Morphological Analysis and Generation
To analyze text, send a POST or GET request to /analyze
with parameters mode
and q
set. For example:
$ curl --data "mode=kaz&q=Сен+бардың+ба?" http://localhost:2737/analyze [["Сен/сен<v><tv><imp><p2><sg>/сен<prn><pers><p2><sg><nom>","Сен "],["бардың ба/бар<adj><subst><gen>+ма<qst>/бар<v><iv><ifi><p2><sg>+ма<qst>","бардың ба"],["?/?<sent>","?"],["./.<sent>",".\n"]]
The JSON response will consist of a list of lists each of form [analysis with following non-analyzed text*, original input token]
. To receive a list of valid analyzer modes, send a request to /listAnalyzers
.
To generate surface forms from an analysis, send a POST or GET request to /generate
with parameters mode
and q
set.
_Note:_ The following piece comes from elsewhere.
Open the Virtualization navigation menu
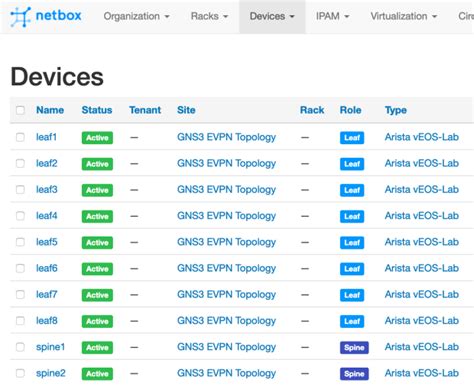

For example:
$ curl --data "mode=kaz&q=^сен<v><tv><imp><p2><sg>$+^сен<v><tv><imp><p2><pl>$" http://localhost:2737/generate [["сен ","^сен<v><tv><imp><p2><sg>$ "],["сеніңдер","^сен<v><tv><imp><p2><pl>$"]]
The JSON response will consist of a list of lists each of form [generated form with following non-analyzed text*, original lexical unit input]
. To receive a list of valid generator modes, send a request to /listGenerators
.
* e.g. whitespace, superblanks
SSL
To test with a self-signed signature:
openssl req -new -x509 -keyout server.pem -out server.pem -days 365 -nodes
Then run with --ssl server.pem, and test with https and the -k argument to curl (-k means curl accepts self-signed or even slightly "lying" signatures):
curl -k --data "mode=kaz-tat&q=Сен+бардың+ба?" https://localhost:2737/analyze
If you have a signed signature for e.g. apache, it's likely to be split into two files, one .key and one .crt. You can cat them together into one to use with servlet.py:
cat server.key server.crt > server.keycrt
Now you should be able to use curl without -k for the domain which the certificate is signed for:
curl --data "mode=kaz-tat&q=Сен+бардың+ба?" https://oohlookatmeimencrypted.com:2737/analyze
Remember to open port 2737 to your server.
TODO
- It should be possible to set a time-out for translation threads, so if a translation is taking too long, it gets killed and the queue moves along.
- It should use one lock per pipeline, since we don't need to wait for mk-en just because sme-nob is running.
- http://stackoverflow.com/a/487281/69663 recommends select/polling over threading (http://docs.python.org/3.3/library/socketserver.html for more on the differences) but requires either lots of manually written dispatching code (http://pymotw.com/2/select/) or a framework like Twisted.
- some language pairs still don't work (sme-nob?)
- hfst-proc -g doesn't work with null-flushing (or?)